How does pressure effect materials and systems? What does this have to do with solar energy?

Photo: NASA, Plumbrook Facility (where they tested the Saturn V rocket and have the largest vacuum chambers on the planet). If you're ever near Sandusky, OH, check to see if they are giving tours!
We talk about how temperature affects performance, but not much about pressure. Pressure can cause similarly drastic changes in how materials perform. To illustrate this point, check out this video

As you can see, the water started to boil at a temperature well below 212 degrees F. It then froze. A changing pressure can greatly affect how materials behave. This is a major issue in the vacuum of space. Electronic equipment may release trapped gas, which can then condense on camera lenses, solar cells, CCD sensors, and other critical materials. NASA has had to develop rigorous tests to make sure that materials they put in space do not offgas significantly. These tests are outlined in engineering standards.
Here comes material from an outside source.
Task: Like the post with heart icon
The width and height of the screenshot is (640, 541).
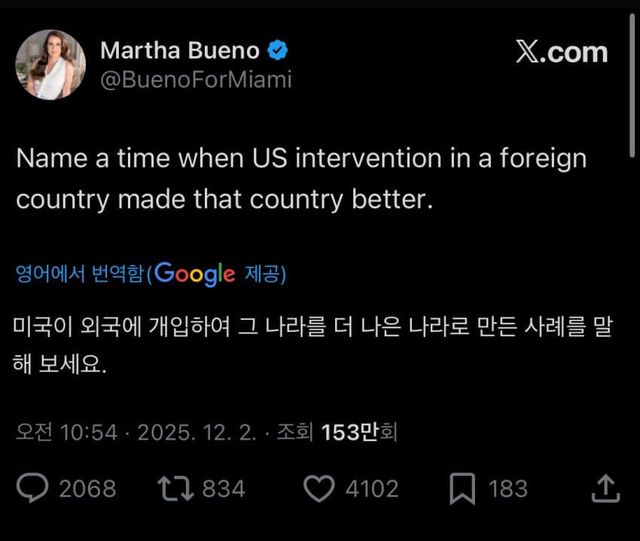Action: coord(318,488)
Organizations like NASA or ASTM International release standard test methods they and other groups can use to quantify this and other effects. Offgasing can also affect the structural integrity of materials if a certain phase becomes unstable at certain pressures under which the material is expected to perform and a phase transformation is allowed to take place. You are probably most familiar with this happening when you change temperature, but it can also happen when pressure is changed.
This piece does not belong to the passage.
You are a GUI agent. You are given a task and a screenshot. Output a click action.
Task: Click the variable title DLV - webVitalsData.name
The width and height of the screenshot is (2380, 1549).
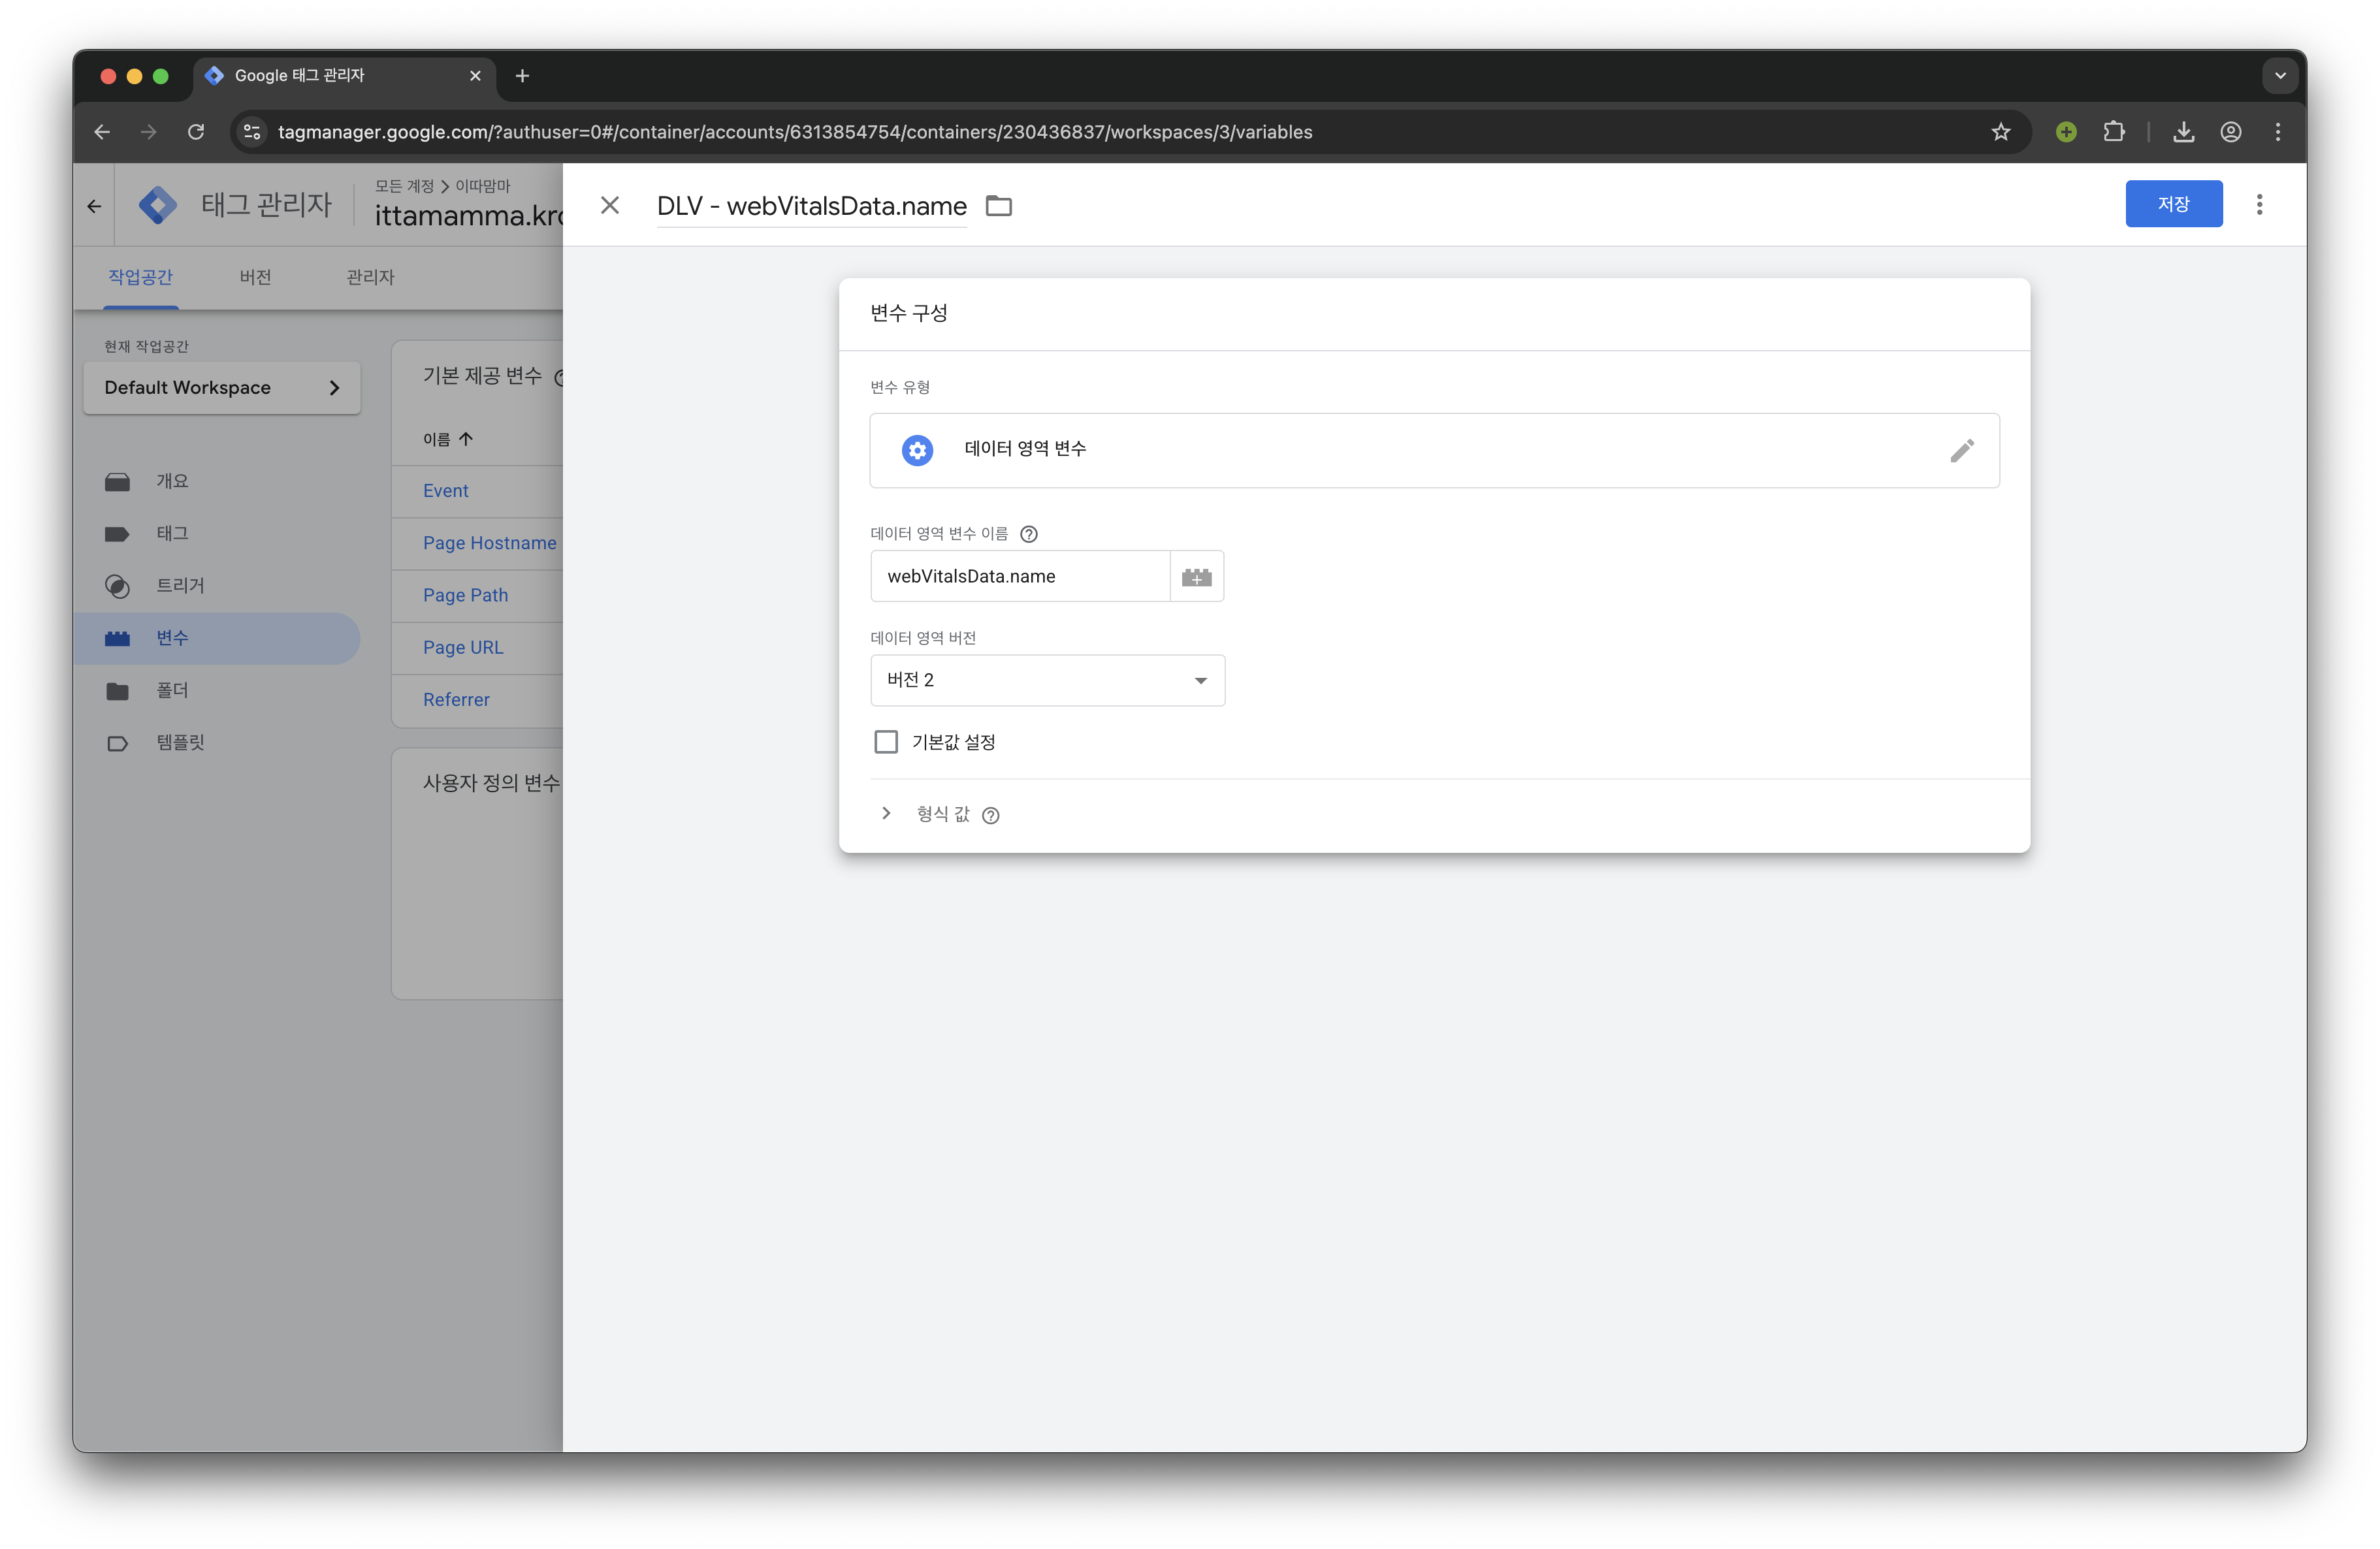(x=811, y=206)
When you think of a solar cell in operation, unless we are talking about a space application, this occurs at atmospheric pressure. However, many of the techniques used to make solar cells require a vacuum (very low pressures). For example, sputtering and thermal evaporation are typically performed under vacuum conditions (at very low pressures). At higher pressures, it is more difficult to control these processes. Gases conduct heat (and convection currents can move heat), causing samples to be non-uniform. Furthermore, gas atoms can disrupt and change the chemistry at the surface of a growing film. Although solution-based processes can also be used to fabricate solar cells (and these tend to be inexpensive and easily scale-able), many of the high-efficiency devices have been fabricated using vacuum-based techniques since it is easier to control processes in vacuum at fairly low cost.